*DIRECTION:* From the rows below, extract every line that contains the word "perform", and copy each of those lines in full.
* start INFORMATION SUPPLIED *
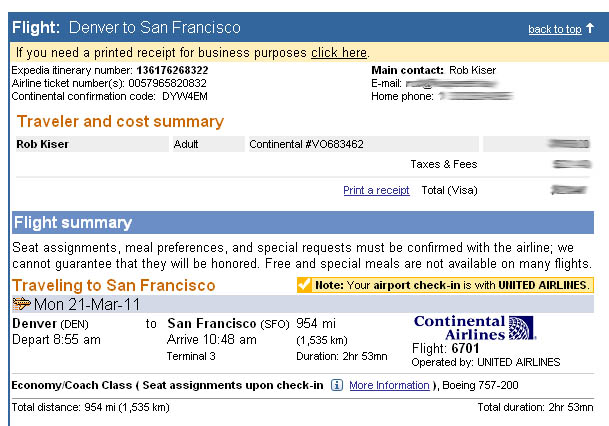This screenshot has height=426, width=609.
Task: Select the Expedia itinerary number 136176268322
Action: point(172,70)
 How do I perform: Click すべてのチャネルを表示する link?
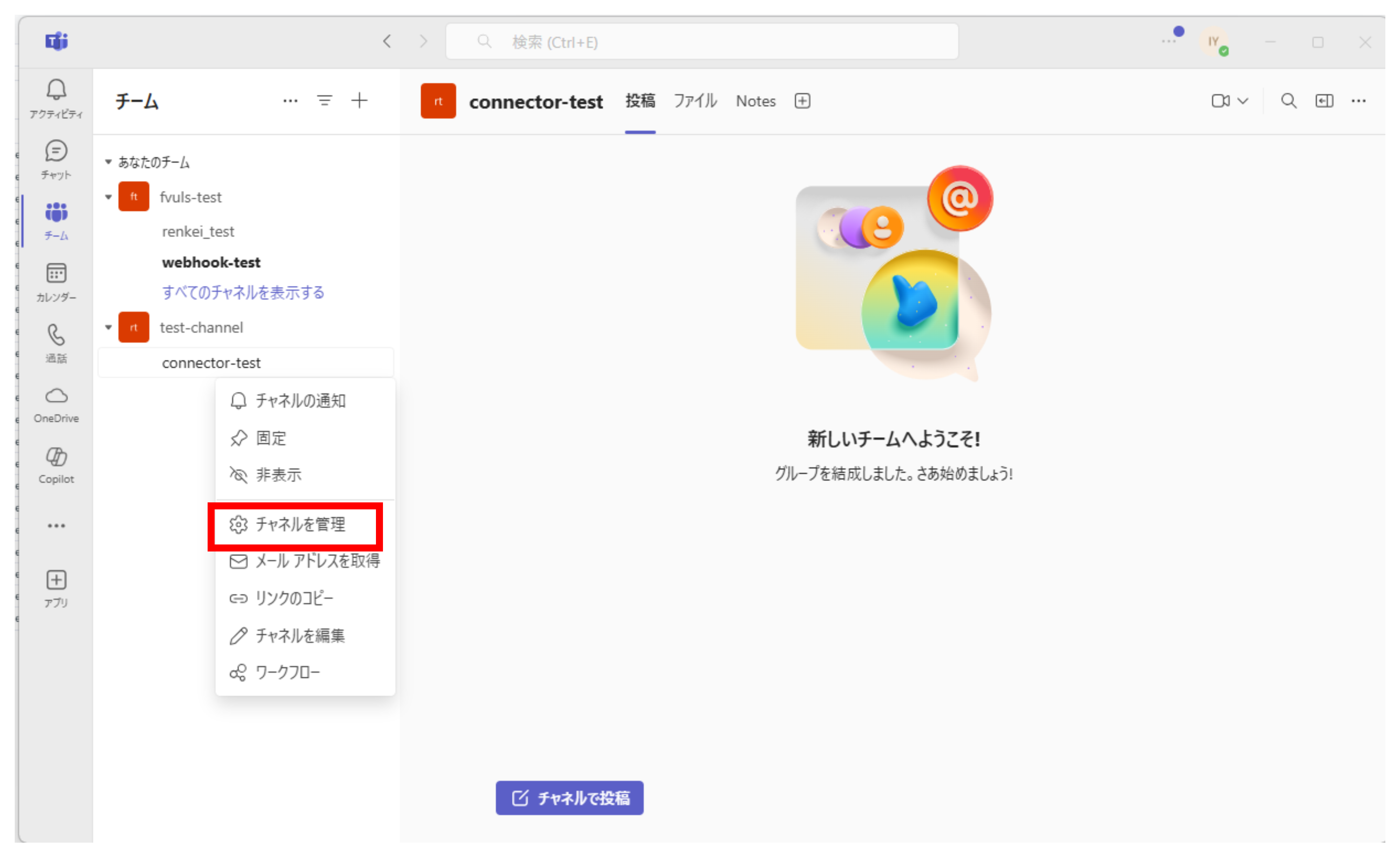(x=243, y=292)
* end INFORMATION SUPPLIED *
*ANSWER TO THE PROBLEM:*
 How do I perform: Click すべてのチャネルを表示する link?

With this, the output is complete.